Feeling a little livelier from the coffee, I picked my way back through Ed’s front room, a clutter of books, CDs, boxes of paper recycling, and the detritus of more remodeling projects. It still smelled faintly of old dog, even though Panama, Ed’s ancient labrador, had died last winter.
Back at my house, Charlie greeted me as though it were some sort of miracle that I had reappeared, and then bustled out past me and sat on the porch, to remind me that I owed him a walk. “A short one, Charlie; I’m really tired.”
Braced against the stiff afternoon breeze, we walked up the hill to the end of the road. I stopped now and then to drink in views o
f the rocky coast and the sunset while Charlie lifted his leg against the fence of one or another of the Pottery Barn bungalows.
5
For the next couple of weeks I read what Corey had given me about Andy Hardy’s case. A post-conviction case comes with a history ready-made, in the form of police and forensic lab reports, transcripts, pleadings, and court orders, from the first dispatch call to the crime scene through trial and sentencing. The theories and strategies of the police, prosecutor and defense counsel were laid out like the plot of an exceptionally bad play, with the witnesses as characters. My work was to read all of it and start asking questions. What are the holes in the stories? What was done by the police, the prosecutor, the defense attorney—and what wasn’t? What documents, reports, evidence are missing?
From morning till night I read and organized facts. On my computer I typed summaries of testimony, notes, timelines, charts, lists of witnesses, potential issues, and things to be done. I let the answering machine pick up my phone calls and returned calls during breaks in my reading. When I needed to clear my head, I took walks with Charlie, cleaned house, or tied tomato, bean, and pea stems to trellises. I made strawberry jam and took a jar to Ed. I made salads and stir-fries, to use up the fresh produce I’d bought and the lettuce from my garden that needed to be eaten before it grew too bitter and tough. Ed stopped by once or twice, and my gardening mentor Harriet brought over some fava beans and wrote out a fertilizer formula for my tomato plants, but for the most part I was alone in the quiet house, working. I liked it that way.

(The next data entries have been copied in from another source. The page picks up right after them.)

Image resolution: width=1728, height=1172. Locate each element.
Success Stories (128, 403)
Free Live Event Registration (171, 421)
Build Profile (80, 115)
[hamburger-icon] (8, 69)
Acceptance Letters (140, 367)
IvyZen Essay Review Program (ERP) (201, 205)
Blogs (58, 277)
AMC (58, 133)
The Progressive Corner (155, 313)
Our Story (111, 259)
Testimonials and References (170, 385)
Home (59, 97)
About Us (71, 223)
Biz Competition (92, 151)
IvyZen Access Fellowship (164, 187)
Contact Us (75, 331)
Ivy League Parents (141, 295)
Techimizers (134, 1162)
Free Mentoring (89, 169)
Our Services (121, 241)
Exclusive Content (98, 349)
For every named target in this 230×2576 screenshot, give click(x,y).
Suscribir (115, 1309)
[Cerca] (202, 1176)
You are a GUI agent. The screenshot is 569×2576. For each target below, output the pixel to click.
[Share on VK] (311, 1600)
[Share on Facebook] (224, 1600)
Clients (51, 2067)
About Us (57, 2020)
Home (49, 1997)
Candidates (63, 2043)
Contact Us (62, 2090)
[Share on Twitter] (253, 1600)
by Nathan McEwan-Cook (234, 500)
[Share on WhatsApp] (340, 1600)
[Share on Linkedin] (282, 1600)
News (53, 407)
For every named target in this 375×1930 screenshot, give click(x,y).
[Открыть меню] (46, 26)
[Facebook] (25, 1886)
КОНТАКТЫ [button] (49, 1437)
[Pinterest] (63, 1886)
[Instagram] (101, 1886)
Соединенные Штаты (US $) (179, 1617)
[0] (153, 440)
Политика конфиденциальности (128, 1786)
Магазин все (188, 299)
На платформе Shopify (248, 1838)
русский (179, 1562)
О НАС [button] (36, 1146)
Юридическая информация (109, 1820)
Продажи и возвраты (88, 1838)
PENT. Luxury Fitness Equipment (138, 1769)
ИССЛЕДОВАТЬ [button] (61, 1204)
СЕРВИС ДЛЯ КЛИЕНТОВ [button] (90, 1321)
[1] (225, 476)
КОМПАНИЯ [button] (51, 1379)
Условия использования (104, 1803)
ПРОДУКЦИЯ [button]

Appellate law, which is most of what I do, is solitary work; a lot of research, analysis, and writing, and not much human contact except by email. Appeals are like a debate carried out in writing—opening brief, responsive brief, reply, rounded out with a fairly brief court hearing where the parties’ attorneys present a summary of their arguments, and the panel of judges who will decide the case questions them to refine and clarify the issues involved. It suits me. I don’t like being around people much; dealing with them takes too much time and attention for what you generally get out of the process, and it leaves me tired and on edge. Terry, my—I never know what to call him; “former husband” sounds as though we divorced, but “late husband” casts a pall over casual conversations—was pretty much the same way, really, though not many people figured this out because he was a great trial lawyer and seemed thoroughly at ease in a courtroom. But Terry kept a lot of secrets, even from me.